Red on Red: A Symposium on Post-Socialist Art and Critical Theory

Event time: 
Friday, April 8, 2016 - 12:00pm to Saturday, April 9, 2016 - 12:00pm
Location: 
Comparative Literature Department Library, Old Campus, Bingham Hall 8th Floor See map
300 College Street
New Haven, CT 06511
Event description: 

A conference connected with the Utopia after Utopia research initiative. A discernible boom in politically engaged, leftist art practices and critical theory is underway in Eastern Europe and Russia, China, and in post-socialist countries of the Global South. This boom defies all expectations, emerging after the depoliticizing “transitions” to capitalism of the 1990s and the seemingly reactionary historical moment. Activists and art collectives, critics, poets, grassroots filmmakers, and video, performance and digital artists of all stripes are seeking alternative spaces for engaged aesthetic experimentation. In many cases, these aesthetic producers return to the emancipatory promises of earlier political and aesthetic experiments, reimagining them for the digital age.

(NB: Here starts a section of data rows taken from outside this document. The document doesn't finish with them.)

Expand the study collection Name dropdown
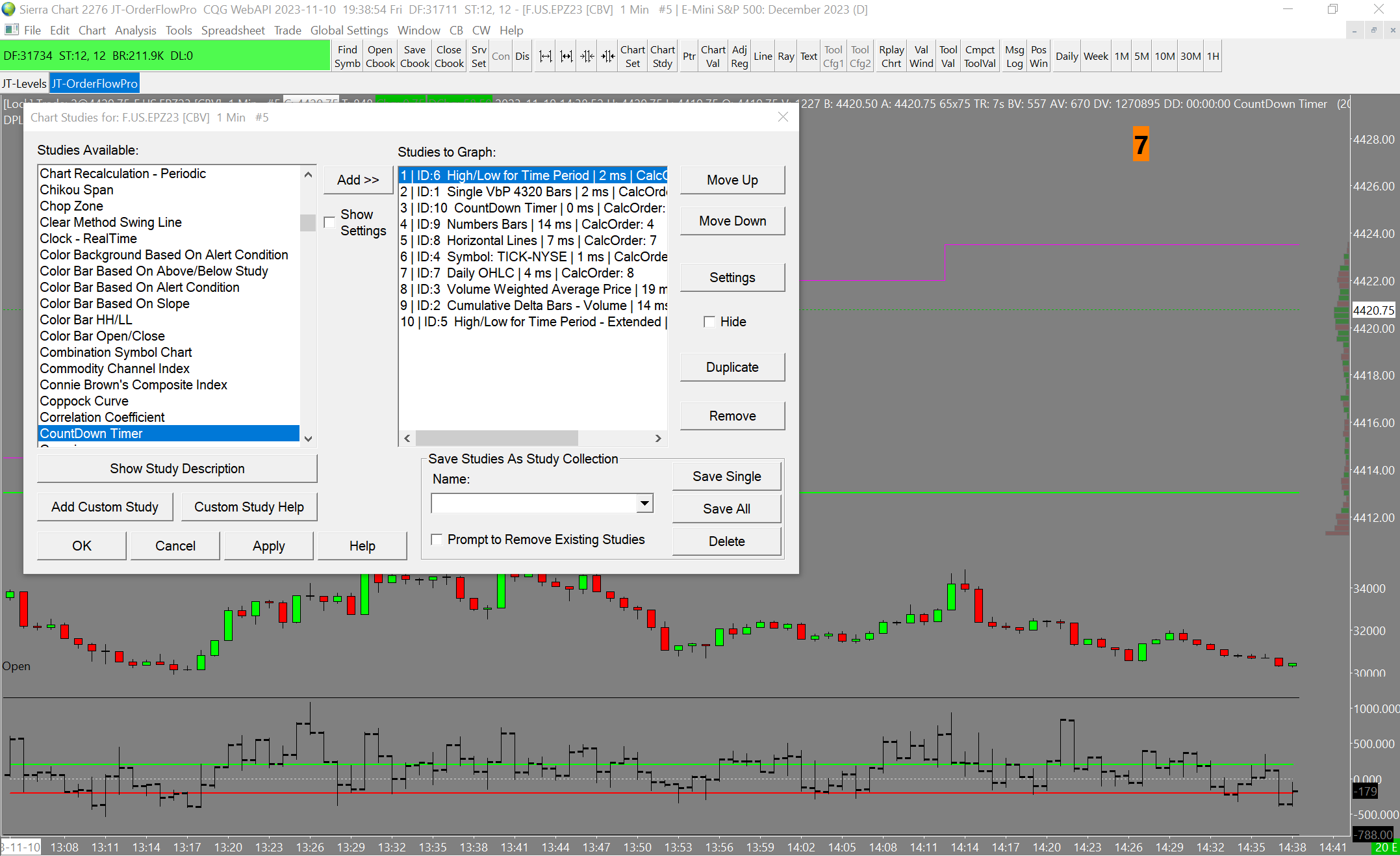Image resolution: width=1400 pixels, height=856 pixels. coord(644,503)
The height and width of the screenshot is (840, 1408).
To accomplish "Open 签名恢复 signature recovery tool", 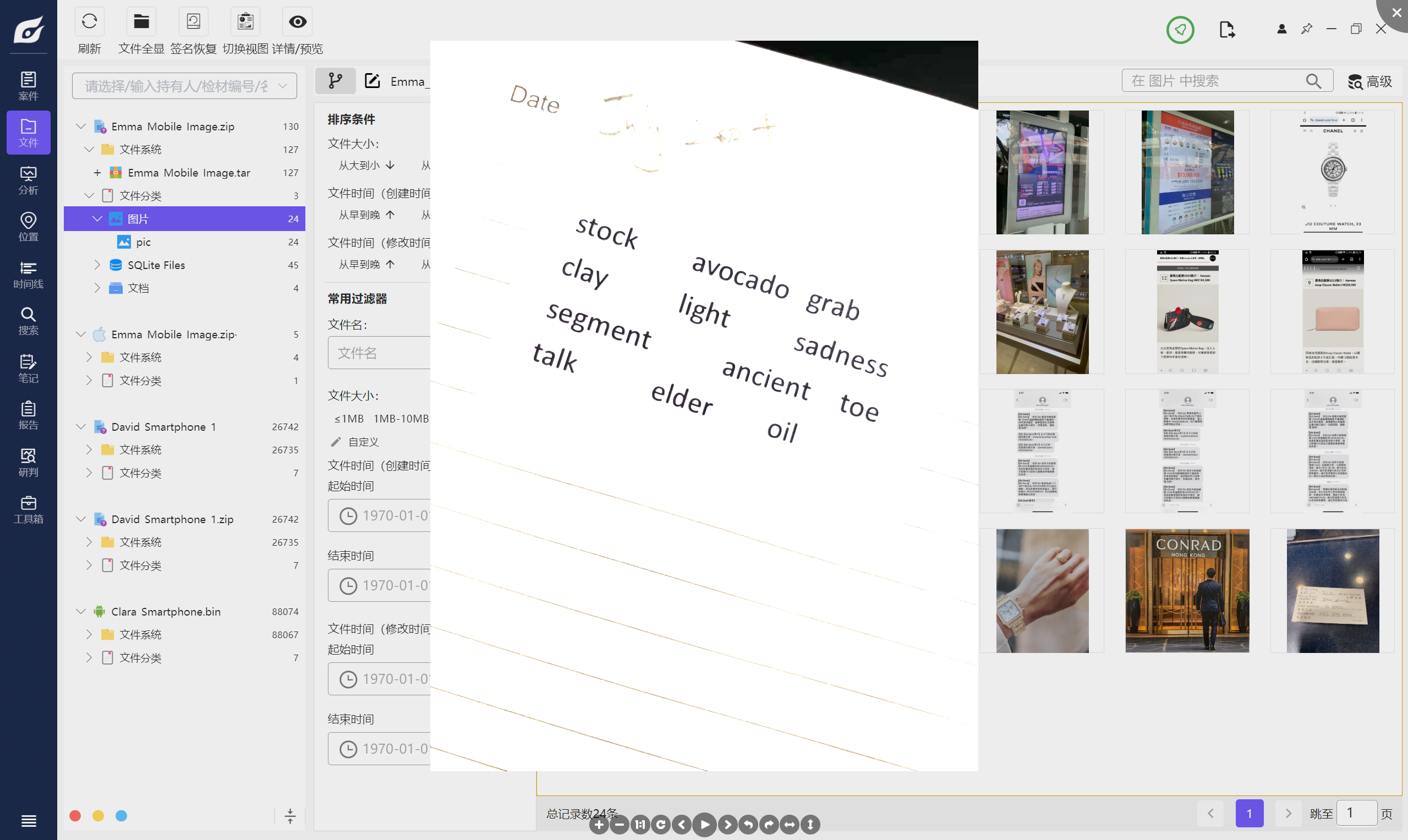I will pos(193,22).
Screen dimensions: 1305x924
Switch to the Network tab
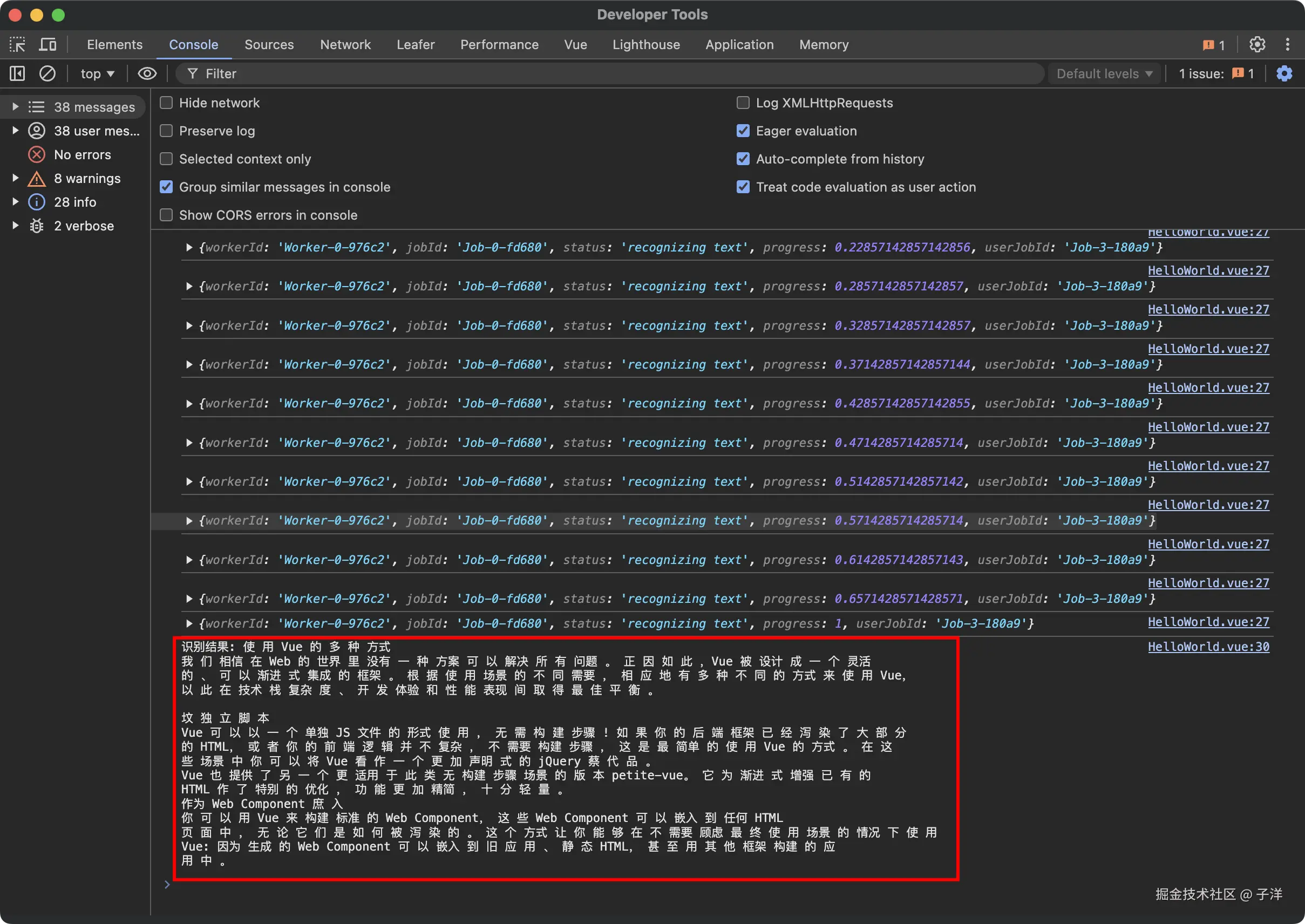point(345,44)
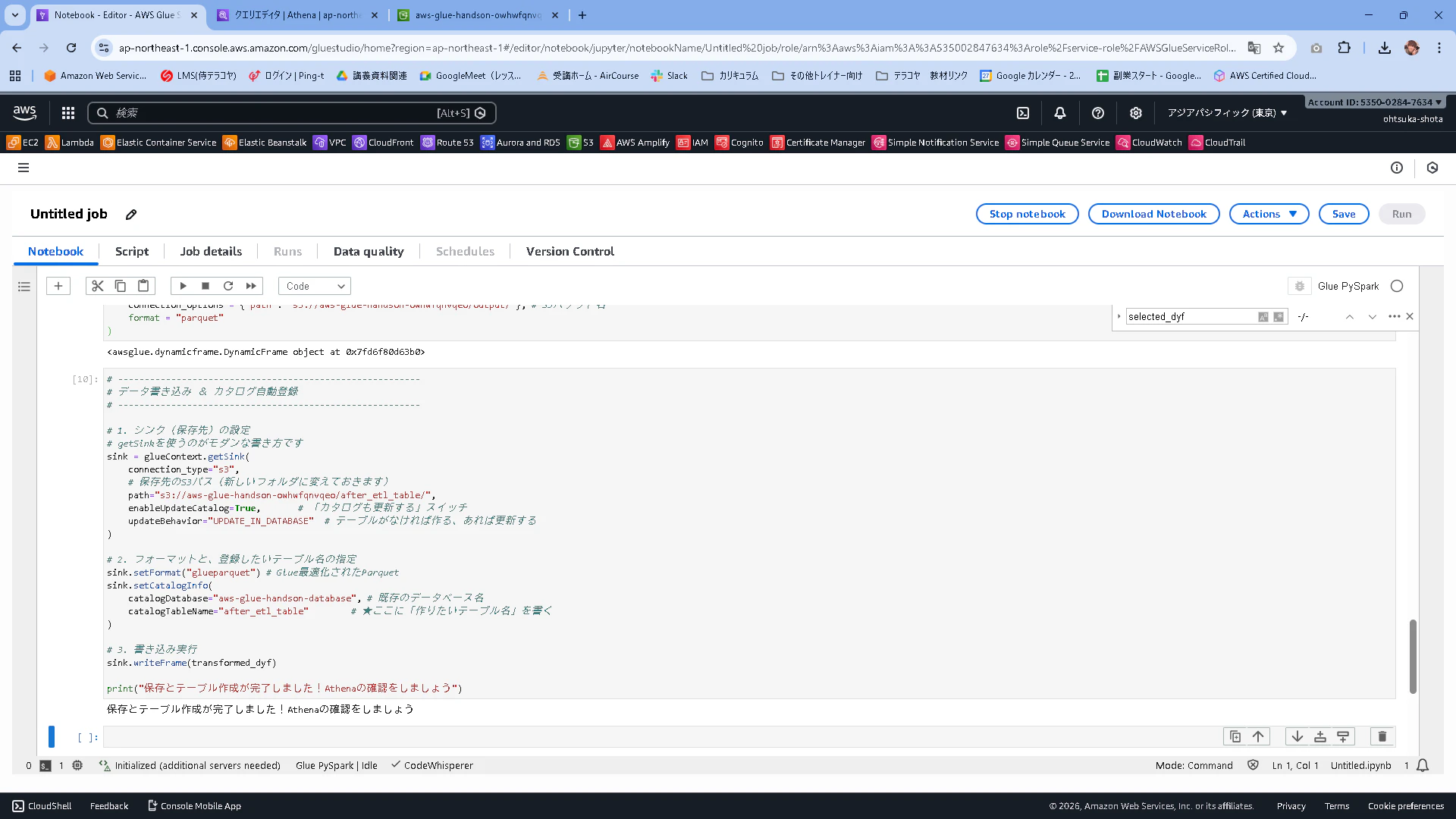The height and width of the screenshot is (819, 1456).
Task: Insert cell below using cell toolbar icon
Action: (x=1343, y=736)
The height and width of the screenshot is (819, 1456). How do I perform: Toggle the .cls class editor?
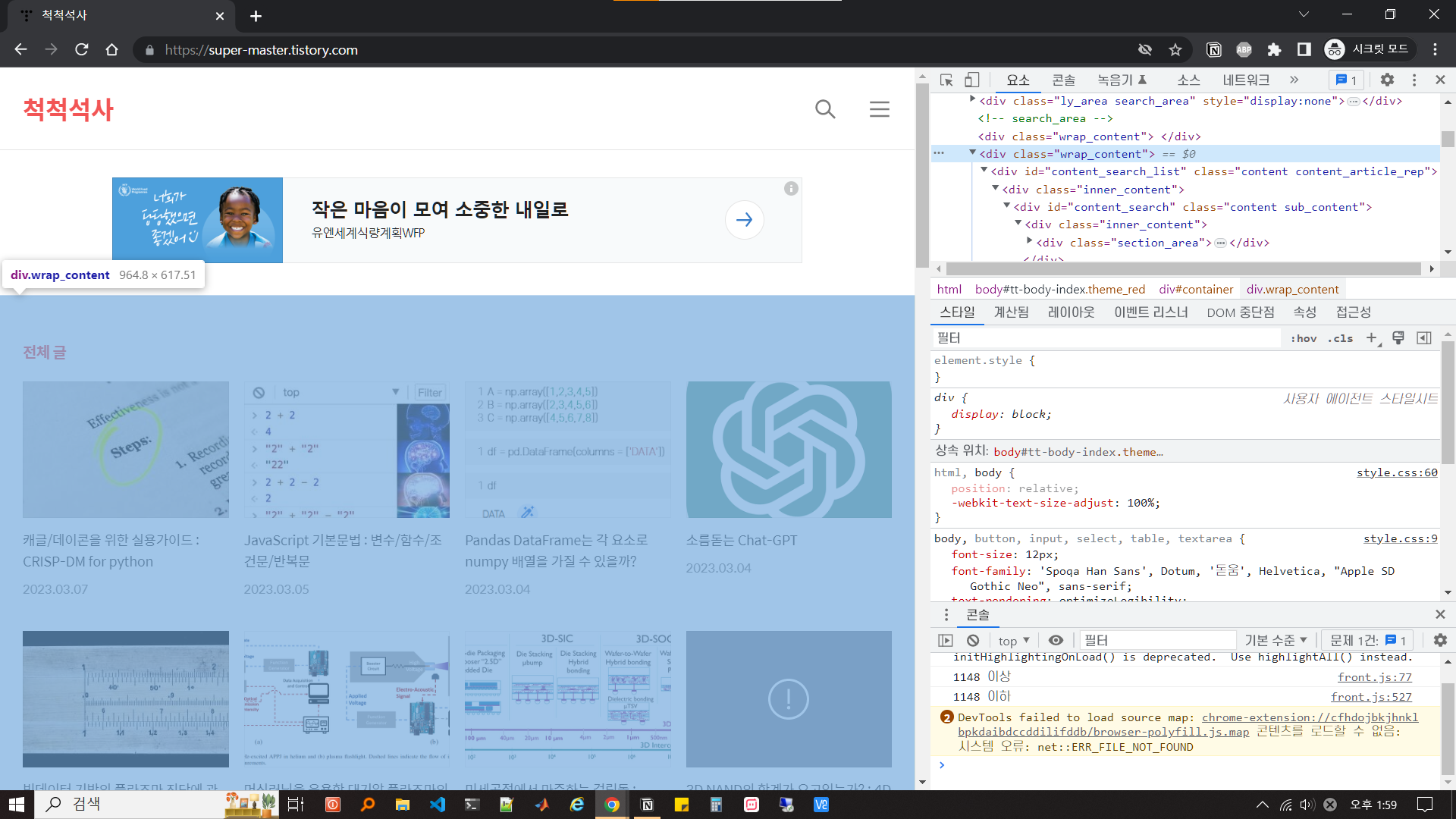1340,338
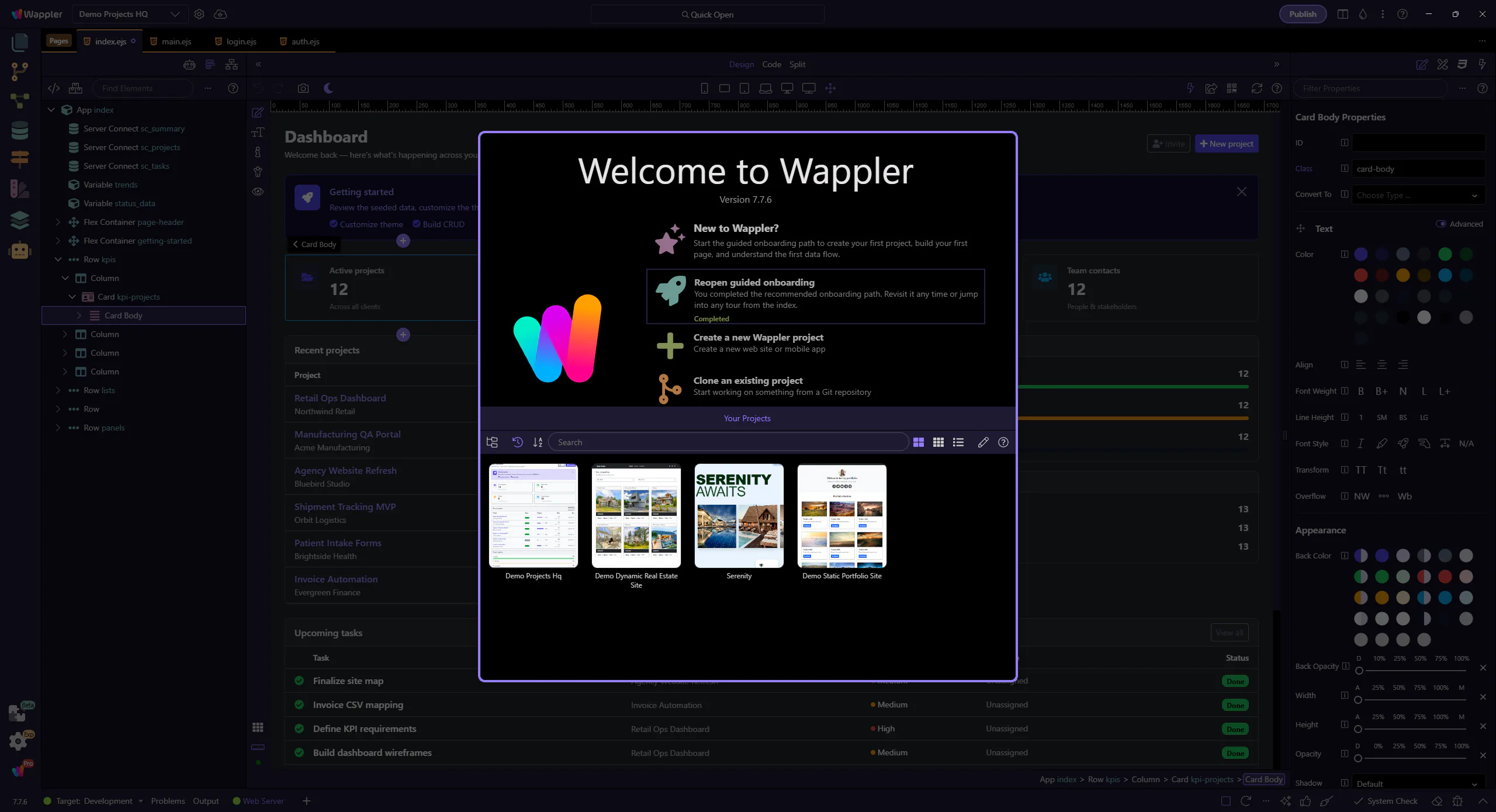Open the Demo Projects HQ project dropdown
The height and width of the screenshot is (812, 1496).
click(130, 14)
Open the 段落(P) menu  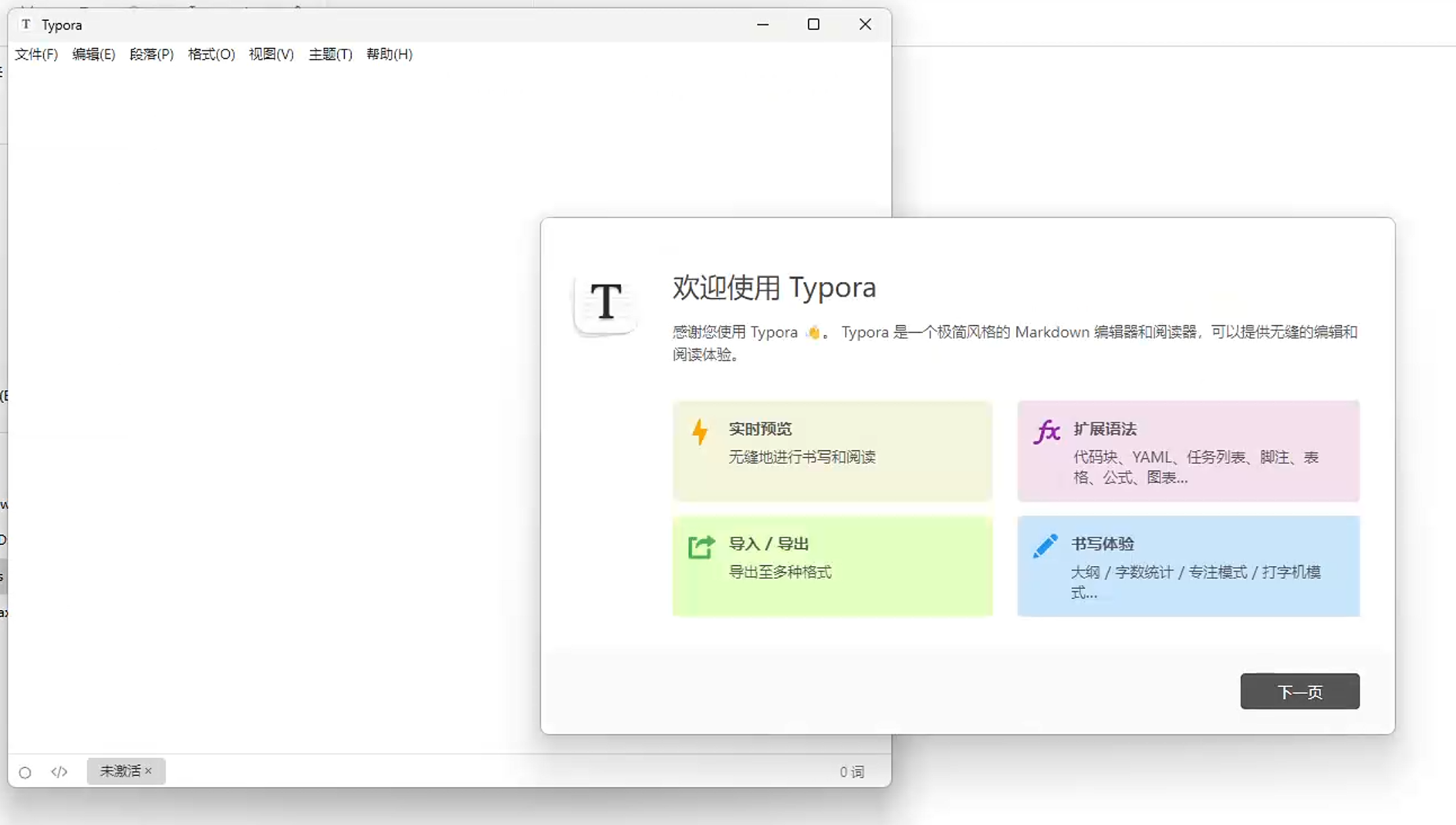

Setting in conversation researchers in Slavic, East German, East Asian, and Global South Studies at Yale and elsewhere, Red on Red seeks to establish a deeper and more transnational understanding of these recent aesthetic and political developments. While many of these aesthetic movements have a strong media presence in their native countries, they tend to be poorly known in other areas of the post-socialist world or in an international academic context. By fostering cross-linguistic dialogue, this project fills a gap in these various movements’ awareness of each other, as well as in their interdisciplinary study as a world phenomenon. Rather than merely apply Western analytic frameworks to these movements, Red on Red develops new kinds of critical and aesthetic theory that are inherently grounded in a post-socialist context. Taking its cue from Dipesh Chakrabarty’s Provincializing Europe, it asks what alternatives the utopian and dystopian spaces of post-socialist art can provide to traditional Western notions of progress, freedom, and history.